Данный отрывок:
== == ==

Однажды, впрочем, горечь этой даты имела шанс стать если не нейтрализованной вполне, то хотя бы существенно смягченной другим историческим событием, событием с огромным, как тогда казалось, знаком плюс. Я, конечно, имею в виду 21 августа 1991 года.

Однако шанс этот, как мы знаем теперь, так и остался всего лишь шансом, хотя и навсегда с благодарностью запомнившимся. А вот 21-е число вновь стало означать прежде всего именно это — танки в Праге, танки в Праге, танки в Праге…

Я никогда не забывал этот день, я помню его в мельчайших подробностях.

В тот день я не был в Москве, а был я в Таллине. И лишь вернувшись домой, я узнал, что несколько человек, и среди них моя шапочная знакомая Наташа Горбаневская, вышли на Красную площадь и…

Ну, что рассказывать — сейчас это знают все, сейчас это давно уже стало респектабельной темой академических изысканий и многочисленных мемуаров, а тогда даже от самого упоминания об этом перехватывало дыхание. Перехватывало дыхание от двух противоборствующих чувств — от гордости за этих людей, спасших всю огромную страну от окончательного позора, и от стыда за себя лично.

«Но ведь я же был не в Москве, — приятным голосом твердил внутренний адвокат. — Как же я мог бы, если бы даже и захотел…» «А если бы ты был в Москве?» — с безжалостной издевкой отвечал ему другой голос… И первый голос, отведя глаза в сторону и делая вид, что не расслышал вопроса, благоразумно замолкал.

== == ==

Записи с указанием на текст и элементы:
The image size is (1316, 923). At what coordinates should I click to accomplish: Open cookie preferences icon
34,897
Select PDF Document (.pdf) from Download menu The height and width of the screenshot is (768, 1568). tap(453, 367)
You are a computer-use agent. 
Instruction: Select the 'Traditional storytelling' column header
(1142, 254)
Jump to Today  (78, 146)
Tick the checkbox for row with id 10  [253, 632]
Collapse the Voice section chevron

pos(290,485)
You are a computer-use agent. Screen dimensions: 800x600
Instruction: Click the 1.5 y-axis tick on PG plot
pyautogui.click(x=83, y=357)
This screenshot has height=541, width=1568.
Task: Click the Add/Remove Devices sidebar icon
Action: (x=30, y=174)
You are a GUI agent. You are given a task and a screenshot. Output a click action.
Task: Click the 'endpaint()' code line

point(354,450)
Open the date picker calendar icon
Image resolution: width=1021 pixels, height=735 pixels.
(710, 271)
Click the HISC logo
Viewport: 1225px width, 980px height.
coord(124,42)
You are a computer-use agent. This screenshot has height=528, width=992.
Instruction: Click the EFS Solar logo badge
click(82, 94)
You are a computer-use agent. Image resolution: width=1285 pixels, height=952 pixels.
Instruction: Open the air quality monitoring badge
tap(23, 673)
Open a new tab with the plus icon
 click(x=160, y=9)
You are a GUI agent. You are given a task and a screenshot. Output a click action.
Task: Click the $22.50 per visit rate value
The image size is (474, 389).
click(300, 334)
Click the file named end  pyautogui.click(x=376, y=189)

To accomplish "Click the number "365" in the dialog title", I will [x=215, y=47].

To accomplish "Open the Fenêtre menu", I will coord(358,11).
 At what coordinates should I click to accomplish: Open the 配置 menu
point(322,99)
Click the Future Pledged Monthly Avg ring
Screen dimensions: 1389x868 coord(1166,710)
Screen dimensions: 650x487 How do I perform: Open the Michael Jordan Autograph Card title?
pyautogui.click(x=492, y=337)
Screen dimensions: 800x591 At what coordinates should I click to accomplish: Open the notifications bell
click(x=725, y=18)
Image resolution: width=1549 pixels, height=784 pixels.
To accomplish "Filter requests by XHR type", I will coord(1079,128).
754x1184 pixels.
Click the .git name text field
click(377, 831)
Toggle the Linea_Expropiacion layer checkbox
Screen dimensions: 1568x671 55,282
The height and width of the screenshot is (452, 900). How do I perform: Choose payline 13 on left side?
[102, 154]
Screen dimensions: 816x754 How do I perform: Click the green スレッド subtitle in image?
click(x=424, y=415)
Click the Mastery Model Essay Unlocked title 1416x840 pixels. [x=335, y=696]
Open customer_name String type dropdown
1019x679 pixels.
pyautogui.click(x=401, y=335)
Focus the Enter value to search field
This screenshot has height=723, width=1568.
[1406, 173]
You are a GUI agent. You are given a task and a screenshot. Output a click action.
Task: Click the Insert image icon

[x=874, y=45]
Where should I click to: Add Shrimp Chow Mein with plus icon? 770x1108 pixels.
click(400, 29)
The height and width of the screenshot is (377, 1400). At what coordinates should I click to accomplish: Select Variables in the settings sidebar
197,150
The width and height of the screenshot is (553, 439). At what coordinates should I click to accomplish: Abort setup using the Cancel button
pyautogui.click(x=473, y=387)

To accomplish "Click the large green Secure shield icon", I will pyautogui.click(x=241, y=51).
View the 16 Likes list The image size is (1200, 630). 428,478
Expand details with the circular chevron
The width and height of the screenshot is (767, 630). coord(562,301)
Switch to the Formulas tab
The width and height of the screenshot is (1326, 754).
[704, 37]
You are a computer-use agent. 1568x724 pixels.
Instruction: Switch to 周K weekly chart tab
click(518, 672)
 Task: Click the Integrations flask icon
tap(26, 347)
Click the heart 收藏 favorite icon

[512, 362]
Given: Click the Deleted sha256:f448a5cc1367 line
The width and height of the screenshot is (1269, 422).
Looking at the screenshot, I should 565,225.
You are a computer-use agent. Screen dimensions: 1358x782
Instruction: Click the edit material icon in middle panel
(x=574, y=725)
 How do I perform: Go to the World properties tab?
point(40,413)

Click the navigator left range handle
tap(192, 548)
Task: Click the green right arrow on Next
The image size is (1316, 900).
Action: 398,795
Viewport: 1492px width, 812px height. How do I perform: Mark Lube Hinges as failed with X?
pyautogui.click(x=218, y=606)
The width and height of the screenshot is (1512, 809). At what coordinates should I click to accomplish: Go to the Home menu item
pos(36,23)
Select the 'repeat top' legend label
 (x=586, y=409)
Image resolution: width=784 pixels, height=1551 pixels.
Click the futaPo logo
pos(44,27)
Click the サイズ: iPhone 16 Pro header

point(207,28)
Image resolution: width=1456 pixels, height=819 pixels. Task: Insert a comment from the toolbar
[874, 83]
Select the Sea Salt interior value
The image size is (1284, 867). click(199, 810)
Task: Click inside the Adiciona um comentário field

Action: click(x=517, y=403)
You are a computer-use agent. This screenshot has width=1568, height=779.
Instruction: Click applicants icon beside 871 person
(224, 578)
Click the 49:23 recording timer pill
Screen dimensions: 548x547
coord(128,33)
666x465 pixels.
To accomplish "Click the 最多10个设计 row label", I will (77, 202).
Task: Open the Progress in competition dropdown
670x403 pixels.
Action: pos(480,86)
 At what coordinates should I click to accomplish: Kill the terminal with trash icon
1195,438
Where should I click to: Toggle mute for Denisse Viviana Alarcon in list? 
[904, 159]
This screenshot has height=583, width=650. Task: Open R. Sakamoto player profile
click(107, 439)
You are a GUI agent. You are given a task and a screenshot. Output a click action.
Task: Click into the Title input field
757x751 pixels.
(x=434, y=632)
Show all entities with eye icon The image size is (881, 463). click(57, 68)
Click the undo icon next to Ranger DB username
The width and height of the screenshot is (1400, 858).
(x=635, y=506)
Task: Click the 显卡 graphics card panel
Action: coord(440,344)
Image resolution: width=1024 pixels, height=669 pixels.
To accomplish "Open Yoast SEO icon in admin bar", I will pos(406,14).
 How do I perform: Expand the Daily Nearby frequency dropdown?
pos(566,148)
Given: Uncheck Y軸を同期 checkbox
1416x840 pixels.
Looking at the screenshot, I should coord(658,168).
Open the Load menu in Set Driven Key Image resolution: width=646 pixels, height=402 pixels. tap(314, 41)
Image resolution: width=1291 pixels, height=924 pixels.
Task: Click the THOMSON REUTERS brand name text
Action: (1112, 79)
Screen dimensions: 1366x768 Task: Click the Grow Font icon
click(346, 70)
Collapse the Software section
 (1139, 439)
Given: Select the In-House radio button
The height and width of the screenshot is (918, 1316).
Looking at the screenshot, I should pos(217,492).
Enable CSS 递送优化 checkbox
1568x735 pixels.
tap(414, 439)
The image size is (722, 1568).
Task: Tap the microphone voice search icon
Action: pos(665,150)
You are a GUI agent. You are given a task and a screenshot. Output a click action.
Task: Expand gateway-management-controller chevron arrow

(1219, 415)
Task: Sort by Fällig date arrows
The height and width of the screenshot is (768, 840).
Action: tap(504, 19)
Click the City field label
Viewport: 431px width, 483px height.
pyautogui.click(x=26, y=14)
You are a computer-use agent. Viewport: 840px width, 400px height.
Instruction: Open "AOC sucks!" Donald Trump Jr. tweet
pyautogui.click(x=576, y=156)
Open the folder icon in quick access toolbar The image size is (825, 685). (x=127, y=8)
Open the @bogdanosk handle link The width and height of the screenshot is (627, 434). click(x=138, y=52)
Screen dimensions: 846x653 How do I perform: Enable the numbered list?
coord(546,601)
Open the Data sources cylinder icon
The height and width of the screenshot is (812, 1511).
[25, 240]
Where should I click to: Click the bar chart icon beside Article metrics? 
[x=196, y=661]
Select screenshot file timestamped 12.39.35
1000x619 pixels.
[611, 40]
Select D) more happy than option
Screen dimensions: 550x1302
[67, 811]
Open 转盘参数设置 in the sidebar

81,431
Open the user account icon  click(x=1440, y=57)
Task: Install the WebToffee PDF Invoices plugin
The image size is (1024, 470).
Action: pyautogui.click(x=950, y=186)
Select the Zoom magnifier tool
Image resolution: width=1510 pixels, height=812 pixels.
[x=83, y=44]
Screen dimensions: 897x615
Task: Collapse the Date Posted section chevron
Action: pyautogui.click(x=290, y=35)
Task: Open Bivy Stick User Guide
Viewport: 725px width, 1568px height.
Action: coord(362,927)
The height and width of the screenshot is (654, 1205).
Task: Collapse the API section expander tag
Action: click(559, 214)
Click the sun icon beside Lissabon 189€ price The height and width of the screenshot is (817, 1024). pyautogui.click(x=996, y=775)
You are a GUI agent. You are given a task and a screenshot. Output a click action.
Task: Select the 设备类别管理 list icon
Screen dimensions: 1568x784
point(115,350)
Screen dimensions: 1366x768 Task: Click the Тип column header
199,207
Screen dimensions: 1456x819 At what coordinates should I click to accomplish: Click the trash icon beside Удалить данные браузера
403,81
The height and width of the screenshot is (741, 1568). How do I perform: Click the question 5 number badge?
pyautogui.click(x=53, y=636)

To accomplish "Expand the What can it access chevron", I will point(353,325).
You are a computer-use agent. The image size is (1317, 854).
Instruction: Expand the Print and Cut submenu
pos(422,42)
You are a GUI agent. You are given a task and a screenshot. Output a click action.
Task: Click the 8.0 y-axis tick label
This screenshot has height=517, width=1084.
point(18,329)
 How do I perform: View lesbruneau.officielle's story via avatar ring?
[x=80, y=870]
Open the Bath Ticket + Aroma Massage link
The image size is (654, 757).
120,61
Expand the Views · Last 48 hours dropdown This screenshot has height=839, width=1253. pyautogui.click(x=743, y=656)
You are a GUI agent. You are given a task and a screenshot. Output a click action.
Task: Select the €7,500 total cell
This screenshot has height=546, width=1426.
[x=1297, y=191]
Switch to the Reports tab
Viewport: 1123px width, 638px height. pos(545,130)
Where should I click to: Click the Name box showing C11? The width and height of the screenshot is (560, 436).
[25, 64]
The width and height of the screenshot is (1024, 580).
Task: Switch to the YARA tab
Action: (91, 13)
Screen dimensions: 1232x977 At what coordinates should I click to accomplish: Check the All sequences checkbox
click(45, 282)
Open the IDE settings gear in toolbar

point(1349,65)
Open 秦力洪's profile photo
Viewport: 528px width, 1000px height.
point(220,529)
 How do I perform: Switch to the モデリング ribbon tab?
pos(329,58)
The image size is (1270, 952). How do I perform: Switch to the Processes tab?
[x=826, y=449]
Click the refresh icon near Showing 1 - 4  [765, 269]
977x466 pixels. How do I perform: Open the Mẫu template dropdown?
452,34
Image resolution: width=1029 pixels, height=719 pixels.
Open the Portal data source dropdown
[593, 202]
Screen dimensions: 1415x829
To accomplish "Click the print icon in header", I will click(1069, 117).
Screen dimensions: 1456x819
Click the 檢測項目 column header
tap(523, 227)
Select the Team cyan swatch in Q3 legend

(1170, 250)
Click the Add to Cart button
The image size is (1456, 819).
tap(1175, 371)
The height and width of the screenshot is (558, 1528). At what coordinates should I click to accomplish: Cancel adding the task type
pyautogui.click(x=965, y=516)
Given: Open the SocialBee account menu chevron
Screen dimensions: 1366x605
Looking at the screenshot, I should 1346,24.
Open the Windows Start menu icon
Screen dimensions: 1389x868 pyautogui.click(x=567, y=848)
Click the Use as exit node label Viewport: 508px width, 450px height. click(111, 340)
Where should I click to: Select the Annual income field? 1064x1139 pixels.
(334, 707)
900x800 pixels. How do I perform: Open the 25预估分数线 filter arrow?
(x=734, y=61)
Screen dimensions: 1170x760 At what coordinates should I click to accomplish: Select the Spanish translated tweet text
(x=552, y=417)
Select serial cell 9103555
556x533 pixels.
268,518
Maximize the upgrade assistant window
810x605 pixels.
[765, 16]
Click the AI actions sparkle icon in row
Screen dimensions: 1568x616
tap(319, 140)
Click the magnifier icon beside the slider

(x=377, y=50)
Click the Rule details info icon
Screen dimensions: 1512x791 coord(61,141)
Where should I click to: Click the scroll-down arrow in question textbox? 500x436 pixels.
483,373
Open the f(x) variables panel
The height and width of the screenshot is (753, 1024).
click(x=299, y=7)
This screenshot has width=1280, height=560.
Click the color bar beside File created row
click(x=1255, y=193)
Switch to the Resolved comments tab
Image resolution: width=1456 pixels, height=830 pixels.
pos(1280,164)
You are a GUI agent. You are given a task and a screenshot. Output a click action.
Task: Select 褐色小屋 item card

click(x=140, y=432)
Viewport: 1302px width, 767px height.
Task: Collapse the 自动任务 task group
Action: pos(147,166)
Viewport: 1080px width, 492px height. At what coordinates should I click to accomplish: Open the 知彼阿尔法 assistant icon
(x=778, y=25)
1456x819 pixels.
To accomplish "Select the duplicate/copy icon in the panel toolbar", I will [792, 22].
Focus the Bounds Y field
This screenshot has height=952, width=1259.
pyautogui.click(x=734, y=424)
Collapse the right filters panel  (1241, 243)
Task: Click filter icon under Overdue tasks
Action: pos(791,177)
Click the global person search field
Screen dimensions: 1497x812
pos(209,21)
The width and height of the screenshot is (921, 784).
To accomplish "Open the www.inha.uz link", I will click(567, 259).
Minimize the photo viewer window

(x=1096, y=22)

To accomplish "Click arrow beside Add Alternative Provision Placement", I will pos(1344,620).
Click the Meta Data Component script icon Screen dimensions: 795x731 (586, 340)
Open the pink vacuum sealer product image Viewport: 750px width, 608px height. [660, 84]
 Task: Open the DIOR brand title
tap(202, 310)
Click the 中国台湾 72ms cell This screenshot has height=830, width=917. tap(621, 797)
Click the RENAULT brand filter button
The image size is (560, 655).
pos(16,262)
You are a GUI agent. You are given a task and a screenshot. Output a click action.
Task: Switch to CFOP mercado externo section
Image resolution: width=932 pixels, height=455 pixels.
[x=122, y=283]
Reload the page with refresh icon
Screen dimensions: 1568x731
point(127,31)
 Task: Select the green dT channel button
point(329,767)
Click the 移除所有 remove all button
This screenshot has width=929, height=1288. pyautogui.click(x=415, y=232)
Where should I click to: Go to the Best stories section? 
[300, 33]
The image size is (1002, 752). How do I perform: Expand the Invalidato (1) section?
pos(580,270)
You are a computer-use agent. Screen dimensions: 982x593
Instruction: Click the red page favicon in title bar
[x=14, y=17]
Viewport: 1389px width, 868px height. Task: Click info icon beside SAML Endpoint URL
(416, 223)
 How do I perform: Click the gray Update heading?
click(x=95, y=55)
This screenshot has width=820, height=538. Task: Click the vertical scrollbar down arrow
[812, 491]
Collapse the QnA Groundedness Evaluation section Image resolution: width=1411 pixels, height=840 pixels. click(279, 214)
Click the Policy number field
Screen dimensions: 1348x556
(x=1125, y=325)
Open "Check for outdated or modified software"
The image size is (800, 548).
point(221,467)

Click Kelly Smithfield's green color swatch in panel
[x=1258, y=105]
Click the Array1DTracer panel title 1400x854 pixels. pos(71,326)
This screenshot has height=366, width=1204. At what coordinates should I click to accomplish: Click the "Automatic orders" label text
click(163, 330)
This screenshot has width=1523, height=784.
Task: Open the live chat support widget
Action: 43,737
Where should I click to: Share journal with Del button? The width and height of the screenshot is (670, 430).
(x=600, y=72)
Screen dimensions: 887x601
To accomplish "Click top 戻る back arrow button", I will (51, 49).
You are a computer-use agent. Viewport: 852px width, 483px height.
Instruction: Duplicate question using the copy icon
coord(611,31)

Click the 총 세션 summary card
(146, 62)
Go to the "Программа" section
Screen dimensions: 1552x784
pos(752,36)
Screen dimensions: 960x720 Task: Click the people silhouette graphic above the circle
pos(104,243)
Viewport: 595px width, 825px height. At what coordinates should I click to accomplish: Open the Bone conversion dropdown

== == ==

Задания для выполнения:
1. Ответьте по отрывку:
(a) Какая дата названа событием «с огромным, как тогда казалось, знаком плюс»?
(b) В каком городе находился рассказчик в тот день, когда люди вышли на Красную площадь?
(c) Кого из вышедших на Красную площадь отрывок называет по имени?
2. Найдите в записях каждую строку, где встречается слово «list», и перепишите эти строки. Регистр букв учитывается.

Ответы:
1.
(a) 21 августа 1991 года.
(b) В Таллине.
(c) Наташу Горбаневскую.

2.
View the 16 Likes list The image size is (1200, 630). 428,478
Where should I click to: Toggle mute for Denisse Viviana Alarcon in list? 
Screen dimensions: 846x653 How do I perform: Enable the numbered list?
Task: Select the 设备类别管理 list icon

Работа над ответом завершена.